WORK TO COMPLETE
Your output should be the lines from the one containing "1400x842 pixels." through the end of the listing, exact and inclusive, with no pictures.

INPUT FOR THIS TASK
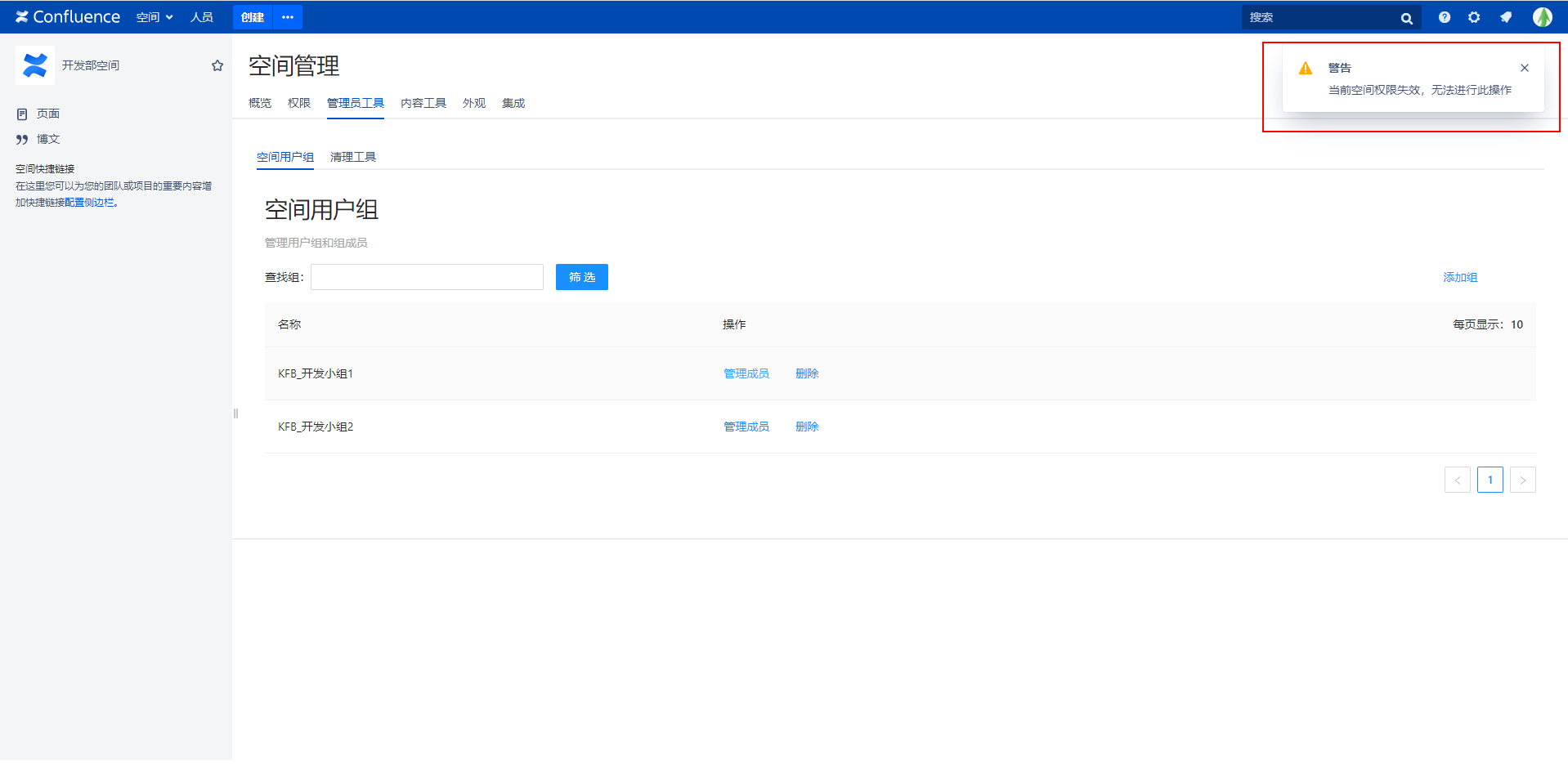Switch to the 权限 tab
The height and width of the screenshot is (764, 1568).
point(298,103)
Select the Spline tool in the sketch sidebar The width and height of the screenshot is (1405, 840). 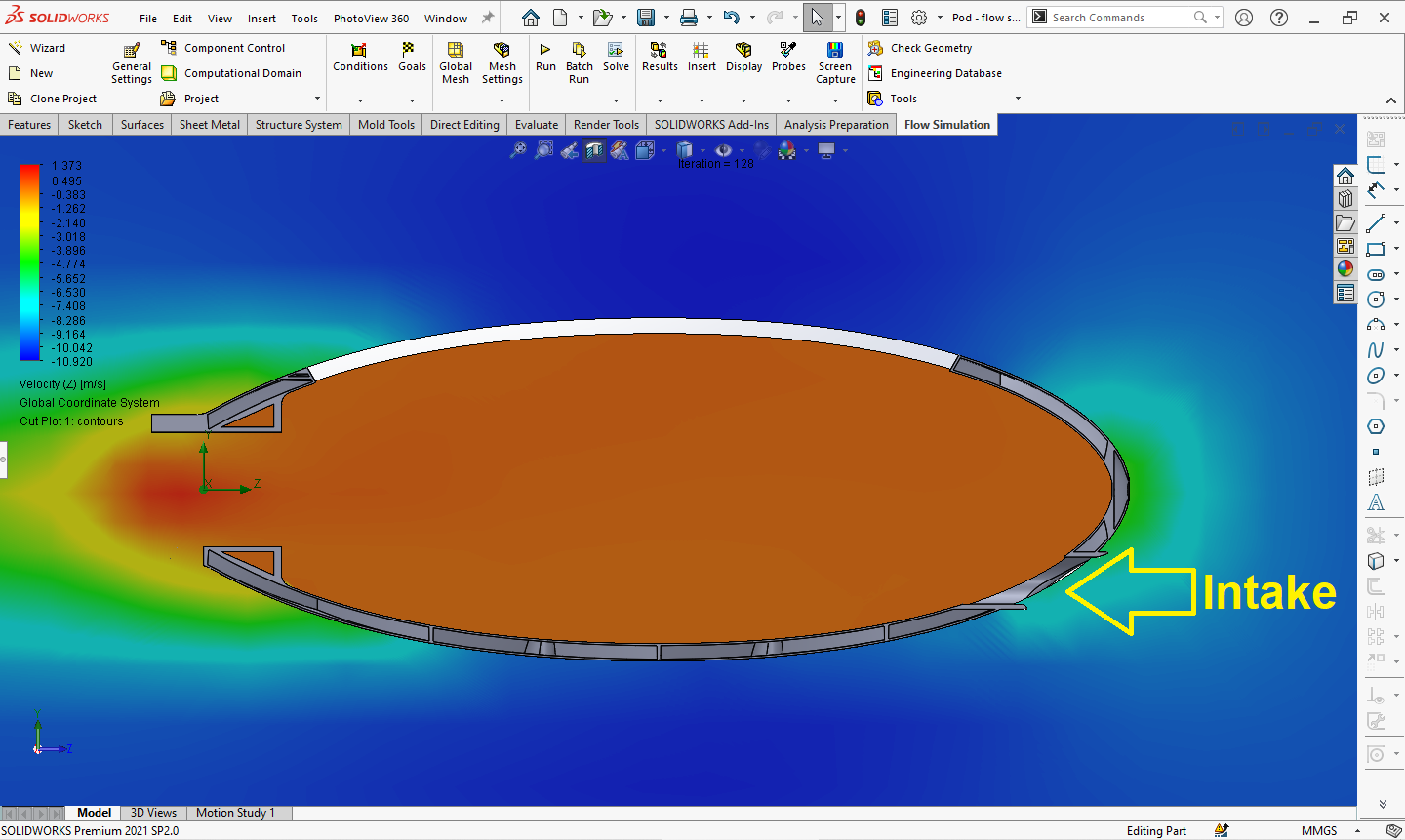tap(1376, 349)
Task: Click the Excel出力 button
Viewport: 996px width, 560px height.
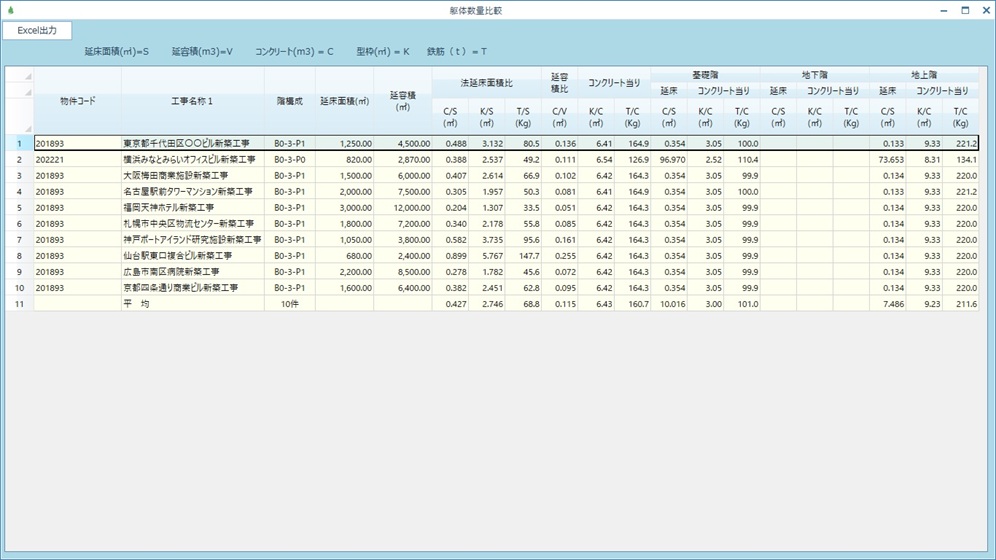Action: pos(37,31)
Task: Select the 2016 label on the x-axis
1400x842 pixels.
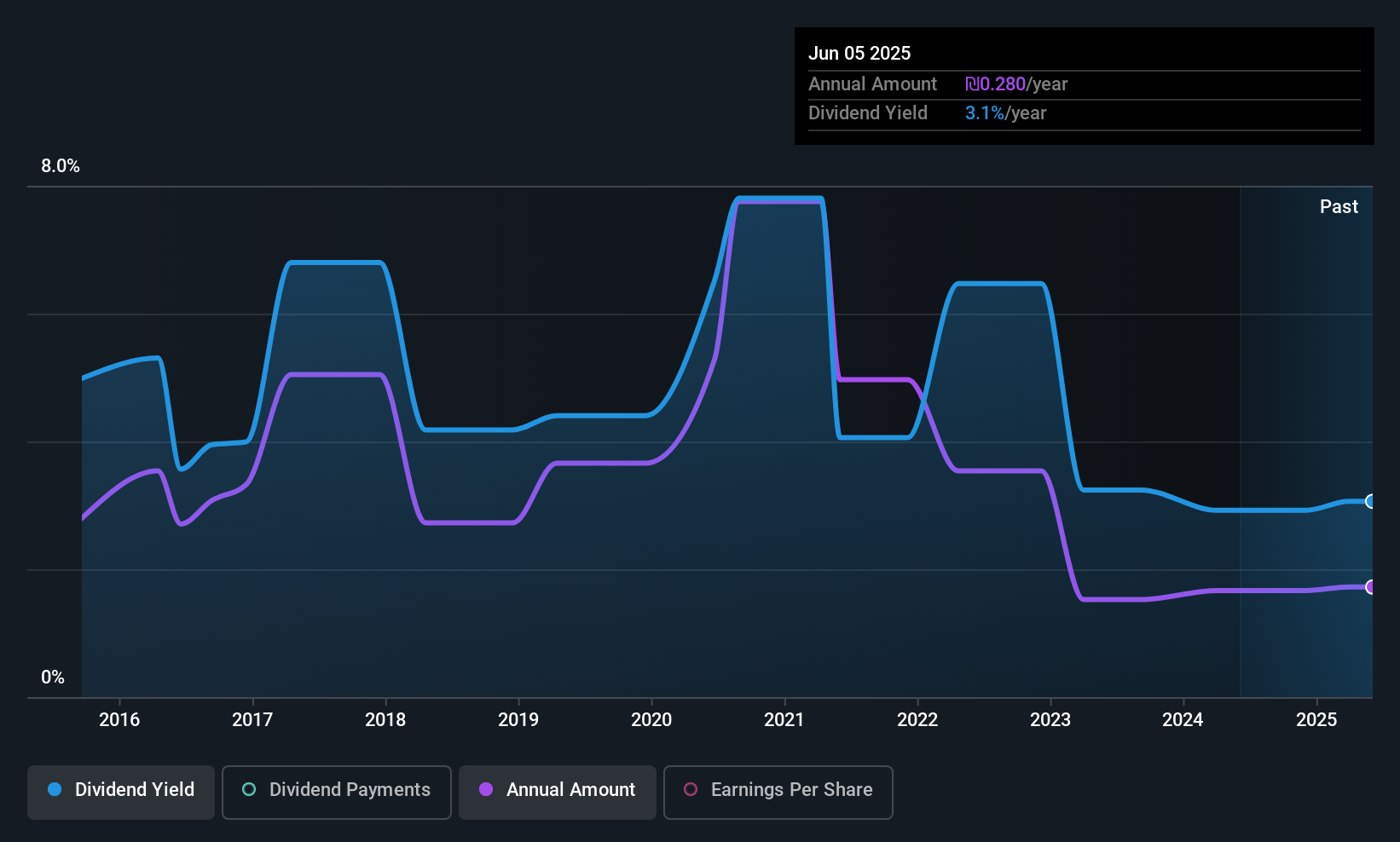Action: pos(119,719)
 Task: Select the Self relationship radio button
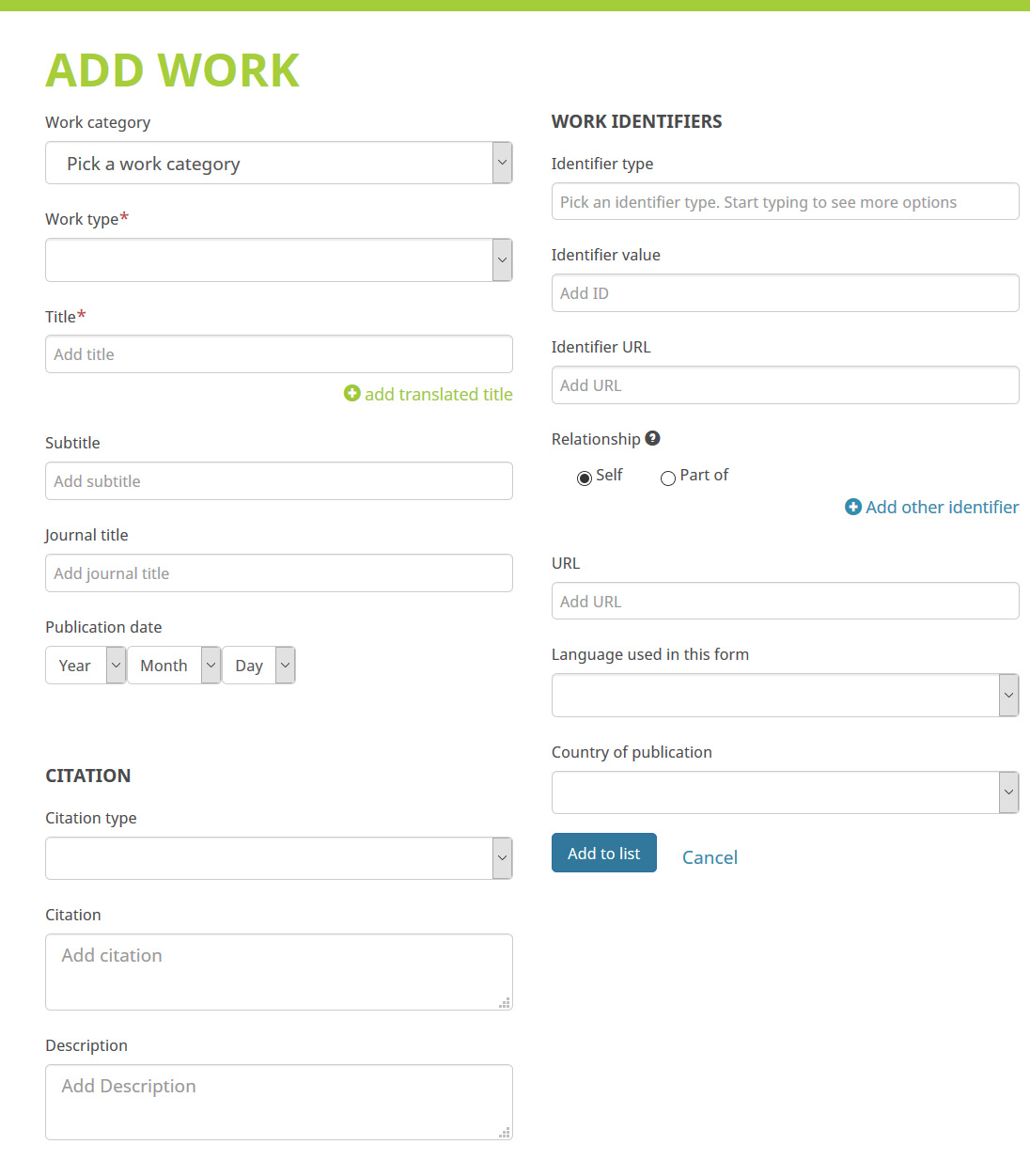[585, 478]
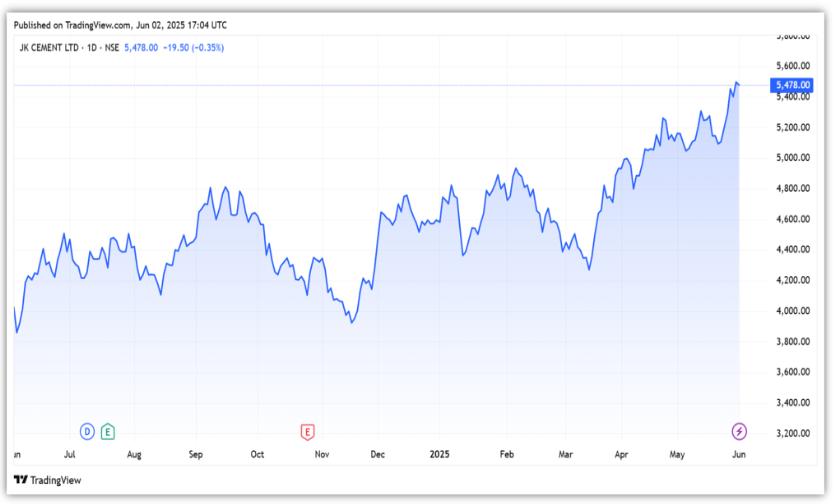Select the Dec label on time axis
This screenshot has width=834, height=504.
click(378, 454)
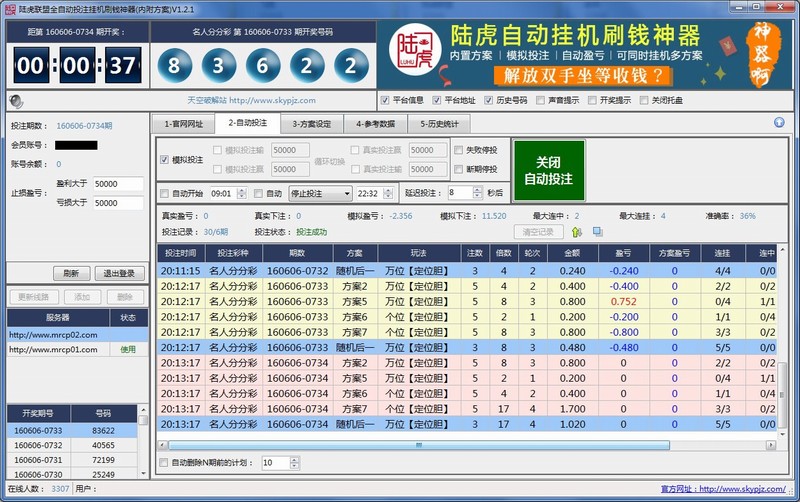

RESULT BELOW
1400x842 pixels.
Action: pos(119,719)
 Task: Select the Self relationship radio button
[585, 478]
Select the Dec label on time axis
This screenshot has width=834, height=504.
click(378, 454)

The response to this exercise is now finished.